Le dimanche de Bouvines, 800 ans après...

C’était un dimanche et c’est celui qui, d’une certaine manière, va fonder la France, non pas seulement comme entité géopolitique mais aussi et surtout comme un sentiment, celui qui est à la base du vivre-ensemble et qui unit les vivants du moment mais plus encore ceux à venir, au-delà du présent et de génération en génération : n’est-ce pas, en définitive, ce qui forme ce que nous nommons la nation, bien plus mémoire et transmission d’un ensemble d’us et coutumes, de sentiments et d’affinités, que seulement terre des pères, la patrie ?

 

Ainsi, il y a exactement huit siècles, sur le champ de bataille de Bouvines, non loin de Lille, le roi Philippe Auguste, qui était grand-père depuis le printemps d’un petit Louis qui serait, bien plus tard, roi et saint, battait les troupes impériales d’Otton IV, unissant autour de ses étendards et de l’oriflamme de Saint-Denis les grands féodaux et les milices communales dans une sorte de fédération qui n’a rien, sur le plan symbolique, à envier à la fête du 14 juillet 1790… C’est d’ailleurs ce que remarque l’historien Jean-Philippe Genet (L’Histoire, mai 2014) : « Tous les observateurs, Georges Duby le premier, l’ont noté : si l’armée de Philippe Auguste est encore une armée féodale, c’est déjà une armée française (au moins du Nord). Les contingents des évêchés royaux et les milices urbaines complètent les levées vassaliques. » Désormais, le sentiment d’appartenance à un royaume n’est plus simplement une question d’allégeance féodale mais d’appartenance à un ensemble politique et territorial qui dépasse le duché ou l’ethnie, c’est-à-dire l’Etat national : à partir de ce moment-là, même si les contemporains n’en auront pas encore l’exacte conscience, la nation est une réalité qui dépasse aussi les contemporains et les barrières féodales.
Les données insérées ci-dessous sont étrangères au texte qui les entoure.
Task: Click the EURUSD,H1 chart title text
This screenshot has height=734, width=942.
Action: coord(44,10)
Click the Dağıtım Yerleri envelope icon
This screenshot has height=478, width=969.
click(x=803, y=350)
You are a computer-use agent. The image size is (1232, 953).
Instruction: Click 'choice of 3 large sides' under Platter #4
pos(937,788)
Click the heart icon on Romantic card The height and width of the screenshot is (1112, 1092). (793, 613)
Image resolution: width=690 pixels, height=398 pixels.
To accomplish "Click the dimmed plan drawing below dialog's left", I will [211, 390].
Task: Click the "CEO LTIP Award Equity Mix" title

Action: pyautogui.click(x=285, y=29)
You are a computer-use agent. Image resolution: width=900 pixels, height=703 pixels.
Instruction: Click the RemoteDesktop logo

La définition de la France que donne Jacques Bainville sept siècles après prend alors tout son sens : « Le peuple français est un composé. C’est mieux qu’une race. C’est une nation. »

 

Cela explique aussi le changement de statut du souverain lui-même, changement intervenu auparavant mais expliqué et confirmé, d’une certaine manière, par la bataille du 27 juillet 1214 : « Régulièrement à partir de 1190, et pour toujours à partir de 1204, Philippe Auguste remplace son titre de rex Francorum (roi des Francs) par celui de rex Francie (roi de France). Ce qui compte est désormais plus le territoire que les hommes. » (Jean-Philippe Genet, article cité). Devenant roi de France et pas des seuls Francs (ou supposés tels…), il élargit le champ d’action et de reconnaissance de l’Etat qui, en même temps, participe à la construction d’une nation qui ne repose pas sur les seuls « vifs » mais sur l’ensemble qui leur donne une appartenance civique, une « Cité » au sens politique du terme : ainsi, être sujet du roi de France c’est être Français et reconnu comme tel, quelles que soient les appartenances communautaires préexistantes. Le royaume de France est ainsi reconnu comme une « polis » (cité, en grec ancien) qui transcende les différences ethniques, linguistiques et permet leur dépassement (qui n’est pas leur abolition…) au travers d’un Roi-Etat qui, par lui-même, est ce « tout » qui assemble les parties sans les nier et sans en méconnaître les particularités propres : en somme, le roi incarne l’unité qui permet aux diversités d’exister encore et de durer au-delà de leur union avec d’autres au sein de l’ensemble, « union, et non confusion ».

 

Désormais, la France fonde un modèle original d’Etat et de nation, qui sublime et intègre tout à la fois les différences et évite, dans le même temps, l’empire, autre nom de l’hubris en politique comme en géopolitique quand il se veut « universel » ou théocratique, au détriment de l’histoire et du politique…

 

La date du 27 juillet 1214 aurait mérité un grand éclat officiel et, en ce temps qui adore les commémorations, un rappel historique et médiatique qui n’a pas eu lieu : en soi, cette indifférence de la République à Bouvines est éminemment révélatrice, ne serait-ce que parce que la République est gênée par sa propre logique qui voudrait que la France soit née en 1789 et non avant… Or, malgré les discours d’un gouvernement qui oublie le passé ou le réécrit pour mieux l’instrumentaliser, il faut rappeler que, pour qu’il y ait « Révolution française », encore faut-il qu’il y ait, tout simplement, une France et un sentiment national qui n’est pas une idéologie mais qui s’incarne, non en un seul homme, mais dans une famille, une lignée d’Etat, une dynastie politique.

 

En ces temps de désunion nationale, de doute sur la nature historique et politique de la France elle-même, la leçon de Bouvines, 800 ans après, peut être méditée : l’Etat doit être conscient de lui-même et incarné pour que la nation soit sûre de sa légitimité et de sa pérennité. Maurras, dans une formule abrupte mais qui n’est pas incompréhensible pour autant, rappelait que si l’on voulait la France, il y fallait le Roi : il semble bien, au regard des événements récents et des inquiétudes françaises, qu’il avait raison, et qu’il y a forte légitimité à rappeler ce qui paraît (et qui est, sans doute) désormais, pour qui étudie l’histoire et l’actualité sans œillères, une évidence…

 

 

 

 

 

 

 

 

31/07/2011

Le collectif se construit aussi avec du symbolique : l'avantage royal.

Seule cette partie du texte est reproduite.